Оба значения амбивалентного понятия «жертва» можно проиллюстрировать на примере двух историко-политических инициатив бывшего канцлера ФРГ Гельмута Коля. Совместное посещение Гельмутом Колем и американским президентом Рональдом Рейганом солдатского кладбища в Битбурге в мае 1985 года было призвано соответствовать первому значению слова «жертва» в смысле «sacrifice». В ходе нормализации политических отношений двух стран, которые были близкими союзниками на протяжении сорока лет, казалось, должны были бы сблизиться и их национальные образы прошлого. Траурный ритуал, отдающий дань памяти как павшим солдатам держав-победительниц, так и немецким солдатам, должен был служить примирению и способствовать устранению сохраняющихся разногласий. Но вышло нечто противоположное. На воинском кладбище Битбурга находились захоронения не только американских солдат и военнослужащих вермахта, но и членов «ваффен-СС», которые автоматически оказывались включенными в немецко-американский мемориальный акт примирения. Все они принесли себя в жертву («sacrifice») ради своей отчизны. Подобное уравнение по умолчанию обернулось скандалом, который еще ярче подчеркнул имеющиеся различия и ознаменовал собой новый этап формирования немецкой исторической памяти84. Если коммеморация на воинском кладбище Битбурга имела в своей основе героическое понимание «жертвы» («sacrifice»), то спустя семь лет тот же федеральный канцлер обратился в собирательном мемориальном акте к пассивному значению понятия «жертвы» («victim»). В 1992 году Гельмут Коль превратил бывший восточногерманский мемориал Neue Wache на Унтер-ден-Линден в новый центральный мемориал объединенной Германии. Коль посвятил его «жертвам войны и тирании». Под эту категорию жертв подпадают вместе с немецкими солдатами участники Сопротивления, люди, подвергшиеся изгнанию или бомбардировкам, изнасилованные женщины вместе с убитыми узниками концлагерей. Коммеморация со столь безграничной и универсальной виктимизацией стирает в памяти различие между преступниками и их жертвами. Остается лишь общность катастрофической судьбы, выпавшей всем, и расплывчатый пафос, который каждый посетитель мемориала может адресовать по собственному усмотрению.

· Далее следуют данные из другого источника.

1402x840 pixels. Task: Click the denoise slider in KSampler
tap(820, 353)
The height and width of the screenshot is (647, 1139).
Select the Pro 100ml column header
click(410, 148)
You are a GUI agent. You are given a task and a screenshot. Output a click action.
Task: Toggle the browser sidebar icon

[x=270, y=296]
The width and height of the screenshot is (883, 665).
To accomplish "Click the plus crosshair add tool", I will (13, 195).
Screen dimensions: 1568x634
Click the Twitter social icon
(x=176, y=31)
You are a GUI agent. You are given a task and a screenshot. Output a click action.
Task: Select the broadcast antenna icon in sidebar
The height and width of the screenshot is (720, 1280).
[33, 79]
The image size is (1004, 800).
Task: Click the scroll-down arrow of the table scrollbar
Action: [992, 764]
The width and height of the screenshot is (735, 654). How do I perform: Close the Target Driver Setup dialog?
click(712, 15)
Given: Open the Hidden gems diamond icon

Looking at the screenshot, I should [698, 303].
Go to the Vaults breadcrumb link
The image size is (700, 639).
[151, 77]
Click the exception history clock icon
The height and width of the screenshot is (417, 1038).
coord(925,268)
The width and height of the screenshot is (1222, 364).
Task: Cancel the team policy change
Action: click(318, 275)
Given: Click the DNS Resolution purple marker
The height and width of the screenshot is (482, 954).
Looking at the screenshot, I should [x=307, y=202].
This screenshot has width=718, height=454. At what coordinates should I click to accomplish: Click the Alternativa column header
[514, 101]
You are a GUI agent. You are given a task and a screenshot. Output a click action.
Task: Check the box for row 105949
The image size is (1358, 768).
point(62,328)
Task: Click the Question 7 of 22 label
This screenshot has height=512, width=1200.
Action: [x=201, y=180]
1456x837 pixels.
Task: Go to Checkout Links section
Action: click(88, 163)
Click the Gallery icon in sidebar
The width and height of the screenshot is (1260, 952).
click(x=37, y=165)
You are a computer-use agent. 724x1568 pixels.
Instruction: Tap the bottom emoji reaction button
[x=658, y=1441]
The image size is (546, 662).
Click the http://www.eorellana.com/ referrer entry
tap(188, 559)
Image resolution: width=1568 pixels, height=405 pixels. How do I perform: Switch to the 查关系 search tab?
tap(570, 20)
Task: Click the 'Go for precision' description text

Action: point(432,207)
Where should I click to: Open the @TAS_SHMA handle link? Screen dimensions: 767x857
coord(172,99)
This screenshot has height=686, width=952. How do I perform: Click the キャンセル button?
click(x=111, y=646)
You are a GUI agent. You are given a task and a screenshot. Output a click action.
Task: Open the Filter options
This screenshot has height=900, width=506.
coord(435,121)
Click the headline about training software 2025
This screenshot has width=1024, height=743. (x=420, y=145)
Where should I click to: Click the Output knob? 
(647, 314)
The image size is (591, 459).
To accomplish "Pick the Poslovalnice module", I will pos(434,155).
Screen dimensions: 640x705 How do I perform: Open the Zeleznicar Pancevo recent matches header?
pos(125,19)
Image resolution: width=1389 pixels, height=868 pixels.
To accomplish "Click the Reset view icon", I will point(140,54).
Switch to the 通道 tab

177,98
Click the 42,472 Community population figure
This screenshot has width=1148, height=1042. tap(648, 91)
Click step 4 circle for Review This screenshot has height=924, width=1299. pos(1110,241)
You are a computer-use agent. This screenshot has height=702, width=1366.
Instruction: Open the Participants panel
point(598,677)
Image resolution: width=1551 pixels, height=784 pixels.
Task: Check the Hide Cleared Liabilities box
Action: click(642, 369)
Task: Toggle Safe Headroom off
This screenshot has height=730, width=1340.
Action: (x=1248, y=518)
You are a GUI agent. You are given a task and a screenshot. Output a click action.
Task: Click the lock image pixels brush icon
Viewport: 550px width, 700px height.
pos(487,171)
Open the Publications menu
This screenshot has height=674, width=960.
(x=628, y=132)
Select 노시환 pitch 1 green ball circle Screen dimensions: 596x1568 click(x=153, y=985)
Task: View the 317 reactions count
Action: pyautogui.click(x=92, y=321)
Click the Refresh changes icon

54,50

Поворотный момент в жертвенной памяти. В настоящее время происходит поворот от сакрифицированных к виктимизированным формам памяти, которые, разумеется, имеют мало общего с описанным выше актом снимающего различия обобщения. Этическое значение данного поворота состоит не в том, что все мы, дескать, являемся жертвами, а в том, чтобы состоялось признание реальных жертв, которым должны быть возвращены их имена и о которых должна быть рассказана их история. Если сакрифицированная жертва получает признание в своем сообществе, то для виктимизированной жертвы, не принадлежащей к аналогичной социальной группе, необходимо поначалу признание извне, которое подтверждает статус жертвы. Память о виктимизированной жертве не может оставаться внутри группы самих пострадавших, эта память нуждается в расширении круга ее носителей, в публичном признании и общественном резонансе. Свидетельство травмированной жертвы нуждается в таком резонансе, в этическом отклике, то есть в памяти, которая выходит за пределы групповых интересов.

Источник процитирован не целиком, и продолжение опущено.